##### Data for review
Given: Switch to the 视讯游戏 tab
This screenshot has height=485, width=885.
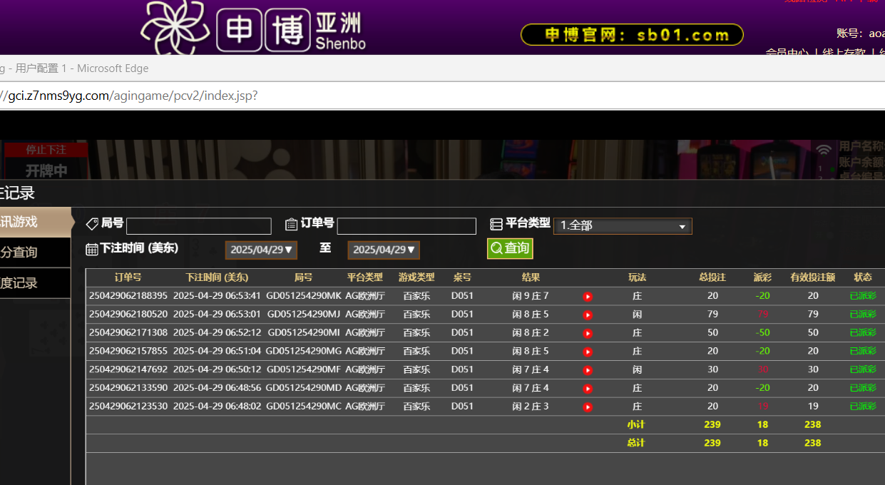Looking at the screenshot, I should coord(34,222).
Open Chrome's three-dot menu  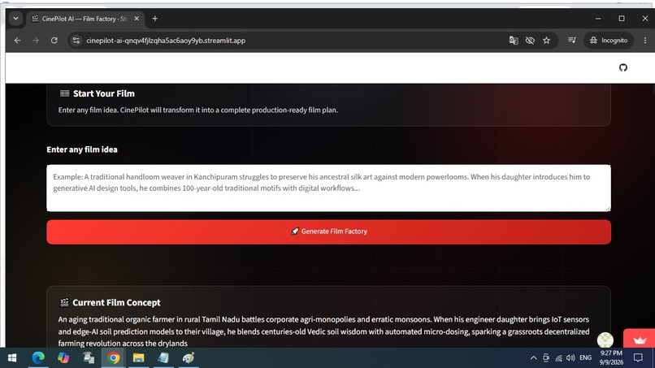point(645,41)
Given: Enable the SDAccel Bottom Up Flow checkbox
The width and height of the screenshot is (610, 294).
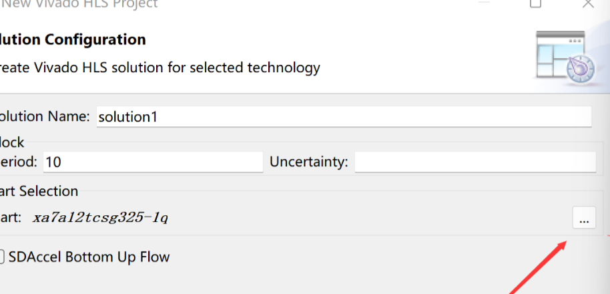Looking at the screenshot, I should 1,257.
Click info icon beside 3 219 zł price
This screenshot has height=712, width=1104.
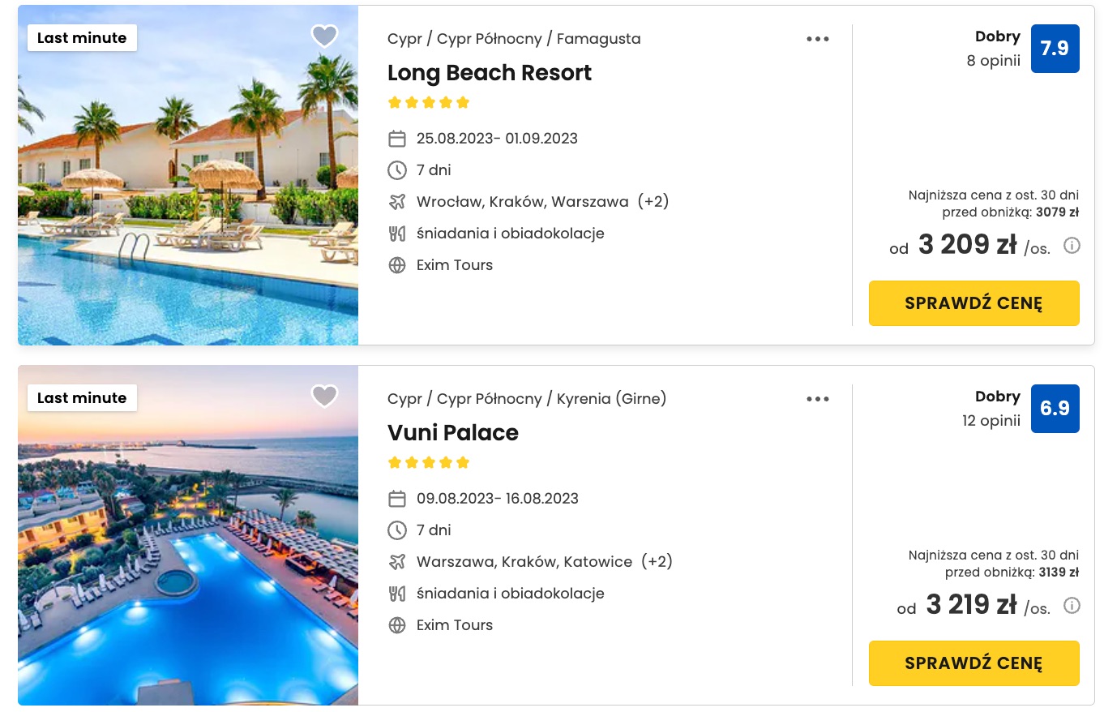click(1072, 606)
##########
Set down the lines from the one containing "Click info icon beside 3 219 zł price" through the last line of the records above, both included, exactly as they appear and with no other text. Pictures should not be set down.

● Final answer:
Click info icon beside 3 219 zł price
This screenshot has height=712, width=1104.
click(1072, 606)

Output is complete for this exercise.